With Nasrin Rahimieh, University of California, Irvine.
Discussant: Ali Mirsepassi, New York University.

My experience of directing an Iranian studies center in southern California provided me with unique opportunities to work with members of the Iranian American community, cultural associations, and donors. The linguistic, ethnic, and religious diversities of the local Iranian community bode well for exploring the different facets of Iranian culture in a university setting. But the promise and potential were at times weighed down by an impulse to contain and/or disavow Islam as a constitutive part of Iranian cultural legacy and by other effects of diaspora. In my presentation I will explore the ramifications of tensions that at times risked derailing the mission of an academic center devoted to the study of Iran. Understanding the anxieties manifested at the intersection of the academy and the community could pave the way for more robust engagements with ideas of Iran in the US academy today.

Nasrin Rahimieh is Howard Baskerville Professor of Humanities, Professor of Comparative Literature, and the Director of the Humanities Core Program at the University of California, Irvine. She served as the inaugural Director of the Samuel Jordan Center for Persian Studies and Culture from 2006 to 2014, Interim Director of the Culture and Theory PhD Program 2015-16, and Chair of the Department of Comparative Literature 2016-2019. She was Dean of Humanities at McMaster University 2003-2006 and Associate Dean of Humanities at the University of Alberta 1999-2002.

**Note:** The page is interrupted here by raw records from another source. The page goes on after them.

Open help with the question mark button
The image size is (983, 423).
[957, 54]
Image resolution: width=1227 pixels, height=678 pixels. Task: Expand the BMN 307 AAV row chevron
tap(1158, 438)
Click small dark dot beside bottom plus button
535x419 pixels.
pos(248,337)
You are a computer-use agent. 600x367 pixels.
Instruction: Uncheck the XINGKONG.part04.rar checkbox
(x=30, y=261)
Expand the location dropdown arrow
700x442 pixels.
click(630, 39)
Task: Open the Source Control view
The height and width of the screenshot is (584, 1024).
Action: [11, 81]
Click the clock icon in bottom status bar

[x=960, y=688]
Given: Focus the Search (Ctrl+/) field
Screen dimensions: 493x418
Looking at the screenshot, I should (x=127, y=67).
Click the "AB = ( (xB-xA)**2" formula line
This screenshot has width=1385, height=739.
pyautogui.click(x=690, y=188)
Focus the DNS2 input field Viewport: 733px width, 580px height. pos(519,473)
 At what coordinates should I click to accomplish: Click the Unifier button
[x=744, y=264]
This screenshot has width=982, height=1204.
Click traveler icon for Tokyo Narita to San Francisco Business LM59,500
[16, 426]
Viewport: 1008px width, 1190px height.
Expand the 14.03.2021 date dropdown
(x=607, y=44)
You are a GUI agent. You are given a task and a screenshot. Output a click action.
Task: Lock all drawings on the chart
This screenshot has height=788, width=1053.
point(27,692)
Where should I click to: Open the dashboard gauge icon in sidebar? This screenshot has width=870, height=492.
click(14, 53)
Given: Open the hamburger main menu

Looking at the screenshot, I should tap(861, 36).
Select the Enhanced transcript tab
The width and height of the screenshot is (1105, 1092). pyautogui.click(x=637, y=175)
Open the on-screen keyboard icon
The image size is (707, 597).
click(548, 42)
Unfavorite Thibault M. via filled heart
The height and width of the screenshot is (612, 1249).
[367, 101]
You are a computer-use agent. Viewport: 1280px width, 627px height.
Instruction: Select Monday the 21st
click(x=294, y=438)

Her teaching and research are focused on modern Persian literature, the literature of Iranian exile and diaspora, and contemporary Iranian women’s writing. Among her publications are Missing Persians: Discovering Voices in Iranian Cultural History, Forugh Farrokhzad, Poet Of Modern Iran: Iconic Woman And Feminine Pioneer Of New Persian Poetry co-edited with Dominic Parviz Brookshaw and Iranian Culture: Representation and Identity. She translated the late Taghi Modarressi’s last novel, The Virgin of Solitude from Persian into English.